**Goal of the exercise**
Show each line of the data below in which "computer" occurs.

[Saved data entries]
== == ==

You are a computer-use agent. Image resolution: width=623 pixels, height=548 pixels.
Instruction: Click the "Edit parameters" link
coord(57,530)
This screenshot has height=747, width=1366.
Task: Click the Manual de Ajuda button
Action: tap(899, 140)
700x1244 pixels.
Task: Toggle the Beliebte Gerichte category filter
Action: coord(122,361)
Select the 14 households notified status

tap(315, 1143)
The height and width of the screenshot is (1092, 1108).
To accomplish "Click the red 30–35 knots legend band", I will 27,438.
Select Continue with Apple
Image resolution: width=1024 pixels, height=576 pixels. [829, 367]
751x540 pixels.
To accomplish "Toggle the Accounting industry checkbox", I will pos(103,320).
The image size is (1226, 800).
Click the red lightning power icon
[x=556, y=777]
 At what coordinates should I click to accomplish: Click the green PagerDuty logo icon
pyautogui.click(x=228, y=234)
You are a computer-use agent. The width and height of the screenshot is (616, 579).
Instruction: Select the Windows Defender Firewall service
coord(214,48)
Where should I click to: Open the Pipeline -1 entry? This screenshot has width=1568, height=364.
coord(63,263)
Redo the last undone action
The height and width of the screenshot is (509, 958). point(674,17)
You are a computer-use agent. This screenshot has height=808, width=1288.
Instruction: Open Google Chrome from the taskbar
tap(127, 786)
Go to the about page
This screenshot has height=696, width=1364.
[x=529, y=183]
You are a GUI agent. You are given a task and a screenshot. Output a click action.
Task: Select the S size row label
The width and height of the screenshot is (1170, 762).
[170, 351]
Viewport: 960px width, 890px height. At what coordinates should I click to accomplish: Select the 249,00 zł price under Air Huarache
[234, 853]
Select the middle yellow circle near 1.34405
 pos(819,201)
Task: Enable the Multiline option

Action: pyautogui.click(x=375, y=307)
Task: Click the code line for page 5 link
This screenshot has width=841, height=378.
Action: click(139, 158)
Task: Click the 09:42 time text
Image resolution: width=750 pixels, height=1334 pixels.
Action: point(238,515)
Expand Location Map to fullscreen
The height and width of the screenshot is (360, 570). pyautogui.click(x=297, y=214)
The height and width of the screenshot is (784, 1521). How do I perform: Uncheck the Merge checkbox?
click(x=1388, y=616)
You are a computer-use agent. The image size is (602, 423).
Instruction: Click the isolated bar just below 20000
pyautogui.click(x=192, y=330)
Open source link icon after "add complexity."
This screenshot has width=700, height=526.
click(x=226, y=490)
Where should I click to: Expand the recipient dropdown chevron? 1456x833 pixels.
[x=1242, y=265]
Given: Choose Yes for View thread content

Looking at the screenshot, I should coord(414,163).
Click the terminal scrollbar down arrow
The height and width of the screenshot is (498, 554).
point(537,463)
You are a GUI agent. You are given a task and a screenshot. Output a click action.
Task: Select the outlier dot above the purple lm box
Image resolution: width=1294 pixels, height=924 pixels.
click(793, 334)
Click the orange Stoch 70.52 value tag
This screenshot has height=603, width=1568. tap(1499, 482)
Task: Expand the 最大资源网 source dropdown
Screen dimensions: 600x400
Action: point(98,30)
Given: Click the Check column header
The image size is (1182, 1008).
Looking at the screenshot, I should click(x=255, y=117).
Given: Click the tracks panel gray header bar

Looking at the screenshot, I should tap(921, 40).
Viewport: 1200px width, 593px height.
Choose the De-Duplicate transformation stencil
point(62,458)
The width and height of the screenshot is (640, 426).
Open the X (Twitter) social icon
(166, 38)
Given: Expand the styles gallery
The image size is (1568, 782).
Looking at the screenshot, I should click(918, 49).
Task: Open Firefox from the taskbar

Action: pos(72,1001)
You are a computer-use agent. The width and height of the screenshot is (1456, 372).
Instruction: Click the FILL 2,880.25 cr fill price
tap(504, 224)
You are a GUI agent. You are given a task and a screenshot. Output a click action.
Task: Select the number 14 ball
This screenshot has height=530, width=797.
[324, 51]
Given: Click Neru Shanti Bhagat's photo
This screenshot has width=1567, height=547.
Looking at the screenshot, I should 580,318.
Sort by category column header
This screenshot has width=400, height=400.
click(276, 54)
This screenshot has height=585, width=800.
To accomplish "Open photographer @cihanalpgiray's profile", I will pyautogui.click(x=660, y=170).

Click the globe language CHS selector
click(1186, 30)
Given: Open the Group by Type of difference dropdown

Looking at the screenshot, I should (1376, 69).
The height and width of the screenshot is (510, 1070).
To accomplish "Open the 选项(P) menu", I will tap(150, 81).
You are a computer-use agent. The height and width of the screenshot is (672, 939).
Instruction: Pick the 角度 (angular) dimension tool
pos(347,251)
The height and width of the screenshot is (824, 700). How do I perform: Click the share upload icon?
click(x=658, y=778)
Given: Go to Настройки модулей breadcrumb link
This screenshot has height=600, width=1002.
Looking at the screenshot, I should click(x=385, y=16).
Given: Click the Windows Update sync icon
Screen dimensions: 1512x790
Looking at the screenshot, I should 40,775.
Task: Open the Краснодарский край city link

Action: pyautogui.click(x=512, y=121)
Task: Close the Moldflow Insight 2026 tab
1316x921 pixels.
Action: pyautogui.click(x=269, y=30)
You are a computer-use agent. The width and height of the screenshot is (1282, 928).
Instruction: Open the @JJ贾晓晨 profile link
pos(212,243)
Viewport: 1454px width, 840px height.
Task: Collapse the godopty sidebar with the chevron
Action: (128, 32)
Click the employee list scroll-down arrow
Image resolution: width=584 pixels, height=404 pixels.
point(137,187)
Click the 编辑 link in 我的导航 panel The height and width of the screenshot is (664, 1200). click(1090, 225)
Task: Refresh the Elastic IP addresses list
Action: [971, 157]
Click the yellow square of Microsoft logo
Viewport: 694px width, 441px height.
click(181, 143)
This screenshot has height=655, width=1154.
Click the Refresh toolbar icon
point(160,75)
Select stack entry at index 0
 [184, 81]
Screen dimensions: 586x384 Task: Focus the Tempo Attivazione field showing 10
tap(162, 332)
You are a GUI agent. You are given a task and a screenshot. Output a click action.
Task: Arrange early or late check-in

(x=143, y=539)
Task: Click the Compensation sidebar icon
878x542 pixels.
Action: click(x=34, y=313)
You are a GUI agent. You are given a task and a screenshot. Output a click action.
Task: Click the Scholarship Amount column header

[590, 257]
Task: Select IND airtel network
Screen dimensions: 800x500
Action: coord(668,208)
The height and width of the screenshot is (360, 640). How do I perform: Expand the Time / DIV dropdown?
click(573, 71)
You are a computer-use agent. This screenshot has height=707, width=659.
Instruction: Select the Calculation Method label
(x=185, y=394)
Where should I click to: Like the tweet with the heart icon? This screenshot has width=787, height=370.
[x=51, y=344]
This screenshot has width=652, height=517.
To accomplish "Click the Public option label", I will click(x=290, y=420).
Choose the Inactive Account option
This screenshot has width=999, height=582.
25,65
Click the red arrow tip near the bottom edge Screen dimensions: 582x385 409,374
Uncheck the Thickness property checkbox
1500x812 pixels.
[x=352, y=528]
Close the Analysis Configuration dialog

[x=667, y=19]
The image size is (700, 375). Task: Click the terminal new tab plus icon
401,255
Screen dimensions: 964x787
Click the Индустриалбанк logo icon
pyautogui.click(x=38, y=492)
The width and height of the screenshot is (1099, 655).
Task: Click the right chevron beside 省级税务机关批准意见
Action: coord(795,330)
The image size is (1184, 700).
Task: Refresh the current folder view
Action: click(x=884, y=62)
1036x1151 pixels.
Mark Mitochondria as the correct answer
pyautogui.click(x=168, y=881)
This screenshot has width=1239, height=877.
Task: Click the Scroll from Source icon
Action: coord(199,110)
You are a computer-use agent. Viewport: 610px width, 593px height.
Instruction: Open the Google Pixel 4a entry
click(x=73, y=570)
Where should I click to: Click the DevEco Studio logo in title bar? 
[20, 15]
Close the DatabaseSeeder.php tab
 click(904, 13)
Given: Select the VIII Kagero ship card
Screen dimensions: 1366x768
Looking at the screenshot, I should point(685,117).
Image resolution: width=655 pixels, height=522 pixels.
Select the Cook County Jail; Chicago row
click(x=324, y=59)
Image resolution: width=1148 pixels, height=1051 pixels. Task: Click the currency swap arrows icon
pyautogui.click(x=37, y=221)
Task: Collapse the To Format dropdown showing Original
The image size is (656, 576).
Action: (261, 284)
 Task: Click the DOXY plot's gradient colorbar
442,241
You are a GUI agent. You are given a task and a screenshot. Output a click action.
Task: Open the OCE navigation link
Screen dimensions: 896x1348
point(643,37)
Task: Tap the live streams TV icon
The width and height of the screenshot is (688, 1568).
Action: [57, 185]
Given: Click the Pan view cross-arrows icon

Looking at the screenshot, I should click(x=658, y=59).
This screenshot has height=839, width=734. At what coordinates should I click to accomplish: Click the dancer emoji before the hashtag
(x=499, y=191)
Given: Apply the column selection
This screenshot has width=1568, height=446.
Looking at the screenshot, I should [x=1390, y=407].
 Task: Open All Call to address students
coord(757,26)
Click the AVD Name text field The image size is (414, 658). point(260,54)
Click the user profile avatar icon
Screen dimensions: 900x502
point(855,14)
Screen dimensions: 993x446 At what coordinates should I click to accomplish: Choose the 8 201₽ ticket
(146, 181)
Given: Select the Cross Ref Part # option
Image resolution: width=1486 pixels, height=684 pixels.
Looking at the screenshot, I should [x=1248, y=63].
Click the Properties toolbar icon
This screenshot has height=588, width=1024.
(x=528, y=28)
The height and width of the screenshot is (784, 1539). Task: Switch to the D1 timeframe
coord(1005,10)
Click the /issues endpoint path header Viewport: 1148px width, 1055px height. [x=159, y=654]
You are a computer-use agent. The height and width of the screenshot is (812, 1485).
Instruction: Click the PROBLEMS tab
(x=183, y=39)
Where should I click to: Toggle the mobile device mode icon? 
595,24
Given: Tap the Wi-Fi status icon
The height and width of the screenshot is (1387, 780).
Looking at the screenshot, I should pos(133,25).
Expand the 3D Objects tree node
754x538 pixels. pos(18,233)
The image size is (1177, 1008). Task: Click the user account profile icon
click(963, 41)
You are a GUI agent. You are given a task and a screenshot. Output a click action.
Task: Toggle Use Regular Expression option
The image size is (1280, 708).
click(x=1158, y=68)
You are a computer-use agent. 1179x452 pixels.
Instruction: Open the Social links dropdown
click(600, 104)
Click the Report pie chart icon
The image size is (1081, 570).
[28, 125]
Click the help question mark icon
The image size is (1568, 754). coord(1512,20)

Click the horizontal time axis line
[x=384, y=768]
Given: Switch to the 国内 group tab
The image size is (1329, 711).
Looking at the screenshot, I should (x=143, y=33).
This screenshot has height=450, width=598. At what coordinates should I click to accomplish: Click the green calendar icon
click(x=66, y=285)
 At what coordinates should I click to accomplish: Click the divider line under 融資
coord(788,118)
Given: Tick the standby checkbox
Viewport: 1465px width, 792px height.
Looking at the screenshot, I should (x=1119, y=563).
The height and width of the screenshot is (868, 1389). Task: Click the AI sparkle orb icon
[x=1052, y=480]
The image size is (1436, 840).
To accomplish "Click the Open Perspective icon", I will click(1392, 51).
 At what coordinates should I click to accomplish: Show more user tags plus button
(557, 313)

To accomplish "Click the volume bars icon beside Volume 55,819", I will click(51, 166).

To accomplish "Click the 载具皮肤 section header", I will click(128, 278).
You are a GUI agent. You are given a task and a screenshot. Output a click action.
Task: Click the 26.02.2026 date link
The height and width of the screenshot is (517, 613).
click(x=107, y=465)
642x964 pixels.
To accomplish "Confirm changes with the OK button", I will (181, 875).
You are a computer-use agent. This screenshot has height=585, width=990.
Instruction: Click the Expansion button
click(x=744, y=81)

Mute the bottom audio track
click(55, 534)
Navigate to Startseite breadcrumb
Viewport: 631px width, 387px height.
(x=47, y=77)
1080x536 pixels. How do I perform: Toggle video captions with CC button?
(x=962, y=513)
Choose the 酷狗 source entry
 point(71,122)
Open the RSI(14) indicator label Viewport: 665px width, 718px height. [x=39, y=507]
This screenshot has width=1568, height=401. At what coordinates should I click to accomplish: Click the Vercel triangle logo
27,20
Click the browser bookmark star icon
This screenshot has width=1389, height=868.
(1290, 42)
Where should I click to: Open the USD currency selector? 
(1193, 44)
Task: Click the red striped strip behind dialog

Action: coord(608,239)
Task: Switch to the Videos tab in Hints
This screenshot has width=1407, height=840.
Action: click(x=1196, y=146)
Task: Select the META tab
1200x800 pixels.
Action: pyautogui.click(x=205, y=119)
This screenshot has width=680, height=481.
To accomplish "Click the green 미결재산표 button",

== == ==

**Response area**
You are a computer-use agent. Image resolution: width=623 pixels, height=548 pixels.
You are a computer-use agent. The width and height of the screenshot is (616, 579).
You are a computer-use agent. This screenshot has height=808, width=1288.
You are a computer-use agent. The image size is (602, 423).
You are a computer-use agent. The width and height of the screenshot is (1456, 372).
You are a computer-use agent. The height and width of the screenshot is (672, 939).
You are a computer-use agent. The width and height of the screenshot is (1282, 928).
You are a computer-use agent. This screenshot has height=707, width=659.
You are a computer-use agent. Viewport: 610px width, 593px height.
You are a computer-use agent. The height and width of the screenshot is (812, 1485).
You are a computer-use agent. 1179x452 pixels.
You are a computer-use agent. This screenshot has height=585, width=990.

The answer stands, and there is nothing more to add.